In my own experience as a planning methods instructor for almost twenty years, academics tasked with teaching this material have a real challenge in finding the right book(s) for their classes. A good generalist’s planning textbook, Basic Methods of Policy Analysis and Planning’s major strength is its breadth, not its depth. For teachers and students looking for a textbook that covers very important ground on research design and fundamental planning methods, one will be well served by this book. As I noted earlier, I especially appreciate the authors’ commitment to underscoring the importance of politics in the realm of policy analysis. However, other books provide much greater detail on specific methods, such as Klosterman’s beloved, but dated, Community Analysis and Planning Techniques (Rowman and Littlefield, 1990), which provides an excellent overview of different forecasting and economic base analysis techniques. Similarly, Wang and vom Hofe’s very expensive Research Methods in Urban and Regional Planning (Springer 2007) offers a detailed look at demographic, economic, land use, and transportation methods. Perhaps the most apt comparison text is another book coauthored by Patton, with Bill Page at the University of Buffalo, Quick Answers to Quantitative Problems: A Pocket Primer (Academic Press, 1991), which offers brief, but useful, summaries of a number of core analytical methods. These books offer much more detail on specific methods than Basic Methods of Policy Analysis and Planning, but at the expense of material on research design, evaluation criteria, ethical challenges, and the politics of policy analysis.

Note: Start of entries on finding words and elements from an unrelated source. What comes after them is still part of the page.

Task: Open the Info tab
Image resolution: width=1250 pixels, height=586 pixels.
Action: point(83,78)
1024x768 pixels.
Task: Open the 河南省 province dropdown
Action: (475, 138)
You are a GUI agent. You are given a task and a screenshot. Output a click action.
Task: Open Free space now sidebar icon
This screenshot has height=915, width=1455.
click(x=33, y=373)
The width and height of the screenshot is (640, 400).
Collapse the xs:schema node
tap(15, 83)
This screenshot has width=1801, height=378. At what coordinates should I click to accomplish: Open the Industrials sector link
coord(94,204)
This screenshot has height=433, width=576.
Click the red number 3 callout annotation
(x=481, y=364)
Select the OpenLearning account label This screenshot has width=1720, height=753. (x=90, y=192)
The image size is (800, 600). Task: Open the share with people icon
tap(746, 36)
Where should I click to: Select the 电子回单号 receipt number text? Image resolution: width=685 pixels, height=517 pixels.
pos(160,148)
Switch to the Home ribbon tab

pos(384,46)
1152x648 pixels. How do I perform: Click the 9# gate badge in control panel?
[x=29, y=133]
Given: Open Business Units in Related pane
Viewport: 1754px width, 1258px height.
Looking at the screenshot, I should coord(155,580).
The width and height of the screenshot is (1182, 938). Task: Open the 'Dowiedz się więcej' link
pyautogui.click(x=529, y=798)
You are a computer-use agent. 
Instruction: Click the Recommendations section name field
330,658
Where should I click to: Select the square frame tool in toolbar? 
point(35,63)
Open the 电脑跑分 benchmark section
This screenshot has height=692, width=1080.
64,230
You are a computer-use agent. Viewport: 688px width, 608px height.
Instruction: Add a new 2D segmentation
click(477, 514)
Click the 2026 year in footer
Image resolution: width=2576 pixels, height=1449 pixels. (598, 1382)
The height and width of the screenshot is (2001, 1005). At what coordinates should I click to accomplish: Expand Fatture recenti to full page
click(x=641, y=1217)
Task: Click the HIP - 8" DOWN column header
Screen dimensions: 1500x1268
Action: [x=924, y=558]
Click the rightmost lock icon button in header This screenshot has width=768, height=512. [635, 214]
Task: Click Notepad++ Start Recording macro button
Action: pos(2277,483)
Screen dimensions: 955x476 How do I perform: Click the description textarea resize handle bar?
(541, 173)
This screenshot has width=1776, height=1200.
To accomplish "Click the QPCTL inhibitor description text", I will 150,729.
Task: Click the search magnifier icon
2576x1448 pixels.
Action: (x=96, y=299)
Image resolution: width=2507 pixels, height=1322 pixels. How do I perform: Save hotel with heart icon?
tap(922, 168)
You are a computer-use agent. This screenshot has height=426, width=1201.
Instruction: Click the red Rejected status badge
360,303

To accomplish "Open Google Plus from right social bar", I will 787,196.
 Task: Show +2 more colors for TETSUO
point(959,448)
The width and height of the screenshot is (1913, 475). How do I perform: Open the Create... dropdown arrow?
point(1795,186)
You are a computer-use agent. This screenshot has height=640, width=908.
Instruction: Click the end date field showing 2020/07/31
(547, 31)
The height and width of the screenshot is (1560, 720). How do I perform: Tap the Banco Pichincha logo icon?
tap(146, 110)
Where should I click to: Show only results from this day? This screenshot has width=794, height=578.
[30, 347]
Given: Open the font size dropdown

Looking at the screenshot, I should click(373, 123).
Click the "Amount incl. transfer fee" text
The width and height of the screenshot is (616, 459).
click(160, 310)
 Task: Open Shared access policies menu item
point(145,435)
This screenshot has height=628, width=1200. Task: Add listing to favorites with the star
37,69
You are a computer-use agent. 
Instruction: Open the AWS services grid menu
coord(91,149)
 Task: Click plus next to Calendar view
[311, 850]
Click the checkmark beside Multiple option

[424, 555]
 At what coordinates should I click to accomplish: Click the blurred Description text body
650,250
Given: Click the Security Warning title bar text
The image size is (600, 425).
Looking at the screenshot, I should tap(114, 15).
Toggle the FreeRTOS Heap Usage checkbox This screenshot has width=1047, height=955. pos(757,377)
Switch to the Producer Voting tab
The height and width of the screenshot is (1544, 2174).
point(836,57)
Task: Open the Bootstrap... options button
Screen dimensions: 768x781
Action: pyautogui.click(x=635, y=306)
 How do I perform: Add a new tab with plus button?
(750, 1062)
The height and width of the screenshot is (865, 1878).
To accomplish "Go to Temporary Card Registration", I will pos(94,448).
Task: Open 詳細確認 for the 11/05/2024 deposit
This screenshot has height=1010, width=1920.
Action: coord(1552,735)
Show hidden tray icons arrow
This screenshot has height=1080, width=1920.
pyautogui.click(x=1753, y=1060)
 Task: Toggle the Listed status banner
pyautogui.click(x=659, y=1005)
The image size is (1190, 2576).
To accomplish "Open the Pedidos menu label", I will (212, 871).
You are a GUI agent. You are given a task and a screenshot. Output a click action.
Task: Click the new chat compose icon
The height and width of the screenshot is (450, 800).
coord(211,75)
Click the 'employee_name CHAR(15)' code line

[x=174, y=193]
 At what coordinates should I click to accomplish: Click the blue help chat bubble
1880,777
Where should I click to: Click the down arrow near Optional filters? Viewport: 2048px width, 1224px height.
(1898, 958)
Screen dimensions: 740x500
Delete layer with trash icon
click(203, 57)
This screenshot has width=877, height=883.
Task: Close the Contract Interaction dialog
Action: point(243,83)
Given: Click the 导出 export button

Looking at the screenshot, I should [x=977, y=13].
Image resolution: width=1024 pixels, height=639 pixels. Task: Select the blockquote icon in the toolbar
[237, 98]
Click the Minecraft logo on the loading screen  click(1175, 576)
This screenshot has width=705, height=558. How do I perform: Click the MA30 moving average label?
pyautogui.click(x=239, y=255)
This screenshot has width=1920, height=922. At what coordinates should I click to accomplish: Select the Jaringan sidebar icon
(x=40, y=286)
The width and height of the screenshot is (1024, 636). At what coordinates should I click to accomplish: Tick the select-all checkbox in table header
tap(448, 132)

For more than two decades, Basic Methods of Policy Analysis and Planning has stood as a classic planning and policy analysis text, one used to educate thousands of students in planning, public administration, and other policy fields. The book’s reputation as a useful, if dry, textbook on the topic of policy analysis is well earned. The book sits in an easily accessible spot on my bookshelf, and it would represent a wise investment for any young policy analyst’s library. My hope is that the fourth edition gets published sooner than the twenty years between the second and third editions and that the next update brings visual flair, greater connections to current planning issues, updated and more compelling cases, and even more politics into the discussion. If these things occur, then Basic Methods of Policy Analysis and Planning might be just the policy analysis textbook we’ve all been looking for.